Advertising watchdog orders trade mark business to stop “UK’s top firm” claim


Trade marks: Battle to be be number one

A business specialising in trade mark advice and registration must stop claiming to be the “UK’s no.1 trade mark service”, the Advertising Standards Authority (ASA) has ruled.

The ASA said Trade Mark Direct (TMD) made the claim on the basis that it believed it had registered more applications than any other firm in the last three years.

Stobbs IP, a Cambridge-based trade mark consultancy, complained, arguing that TMD had registered “fewer trade marks than some competitor firms”.

The ASA has now banned TMD from using the phrases “UK’s No.1 Trade Mark Service”, “the UK’s leading trade mark advice and registration company” and “The no.1 firm in the UK” without rigorous evidence.

TMD responded to the complaint by arguing some rankings of registrations, such as from the Chartered Institute of Trade Mark Attorneys (CITMA), did not put it top because they “relied on all companies providing their own name under a section of the application documents called ‘address for service’.”

TMD said it only filled in this part of the form “on a small portion of filings, where it was absolutely necessary”, regarding this data as a “proxy” for trade mark activity used by third parties to estimate how many registrations they had filed.

Instead, TMD argued that, based on its own analysis of both the CITMA report and data from the UK Intellectual Property Office, it had filed more trade marks than any other firm between 2011 and 2016.

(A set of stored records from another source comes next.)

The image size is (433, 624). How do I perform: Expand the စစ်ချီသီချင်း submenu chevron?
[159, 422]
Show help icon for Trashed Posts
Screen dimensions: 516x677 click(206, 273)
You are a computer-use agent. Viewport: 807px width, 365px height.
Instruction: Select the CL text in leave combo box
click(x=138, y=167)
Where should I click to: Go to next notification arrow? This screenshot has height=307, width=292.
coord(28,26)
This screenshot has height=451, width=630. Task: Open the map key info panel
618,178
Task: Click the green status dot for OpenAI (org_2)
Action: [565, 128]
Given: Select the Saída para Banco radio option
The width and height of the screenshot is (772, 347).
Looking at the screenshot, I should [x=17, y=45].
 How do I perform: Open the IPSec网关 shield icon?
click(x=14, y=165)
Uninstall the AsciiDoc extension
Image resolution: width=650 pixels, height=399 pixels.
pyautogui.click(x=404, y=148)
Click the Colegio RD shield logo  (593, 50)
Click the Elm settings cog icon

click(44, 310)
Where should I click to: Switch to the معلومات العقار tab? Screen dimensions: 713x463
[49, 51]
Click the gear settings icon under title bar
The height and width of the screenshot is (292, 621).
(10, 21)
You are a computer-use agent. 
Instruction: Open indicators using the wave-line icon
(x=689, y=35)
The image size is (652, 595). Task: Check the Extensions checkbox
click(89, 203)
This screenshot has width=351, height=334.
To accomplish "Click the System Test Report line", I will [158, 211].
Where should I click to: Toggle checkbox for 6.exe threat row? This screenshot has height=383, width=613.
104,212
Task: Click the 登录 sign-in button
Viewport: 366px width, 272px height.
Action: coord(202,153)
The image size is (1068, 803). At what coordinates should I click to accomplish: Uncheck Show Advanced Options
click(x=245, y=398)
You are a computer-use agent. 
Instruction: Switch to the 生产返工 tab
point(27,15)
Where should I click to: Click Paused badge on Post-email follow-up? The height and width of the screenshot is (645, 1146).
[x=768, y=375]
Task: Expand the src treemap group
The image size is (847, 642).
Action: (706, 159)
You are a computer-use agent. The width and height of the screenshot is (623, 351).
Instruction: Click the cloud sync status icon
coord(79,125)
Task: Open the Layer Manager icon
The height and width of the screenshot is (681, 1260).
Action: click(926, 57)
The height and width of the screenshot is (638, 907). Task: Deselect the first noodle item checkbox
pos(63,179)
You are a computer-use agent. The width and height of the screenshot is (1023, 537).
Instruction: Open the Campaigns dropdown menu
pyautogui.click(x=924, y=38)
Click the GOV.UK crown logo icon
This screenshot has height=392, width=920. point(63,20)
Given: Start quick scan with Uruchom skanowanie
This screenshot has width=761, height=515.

The ASA said that TMD provided its own list of trade marks it filed last year to demonstrate that it had registered the most. This was based on the assumption that their competitors always put their name on the application form under “address for service”.

TMD also provided web traffic data showing that the Google adverts from its nearest competitors received less than 50% impressions, and argued that “it could be deduced from the difference between the popularity of their website and their competitors that they had sold more trade marks than those competitors”.

It also suggested that, if another firm was consistently filing more, then it wodl probably have made the claim to be the market leader. “As another firm had not made a claim on that basis, then it was unlikely that any other firm was filing more trade marks.”

However, upholding the complaint, the ASA accepted that while it was likely to be common that firms put their names under ‘address for service’, it had not seen any evidence to prove that the entire market followed this practice.

The watchdog noted that there were “a number of similar online-only trade mark registration companies on the CITMA list”, which potentially could do the same as TMD, meaning that the CITMA list and TMD’s own data “was not sufficient itself” to substantiate the claim that it the leading service.

The ASA acknowledged that TMD’s website “appeared to receive more visitors than two of their closest competitors and had generally more direct traffic and generally higher average visit duration”.

But this difference “was not so great that we could infer from web traffic data that Trade Mark Direct had registered more trade marks”, nor did TMD provide comparative web-traffic data for every online service.

“Because the evidence provided by Trade Mark Direct was not adequate to substantiate the claim that they had registered the most trade marks in the UK, we concluded that the ad was misleading.”

The watchdog concluded that the advert must not appear again in its current form, and TMD could not make its claims “unless they held evidence that they had registered more trade marks than any other business”.

TMD’s website now describes it as “The UK’s favourite trade mark firm”.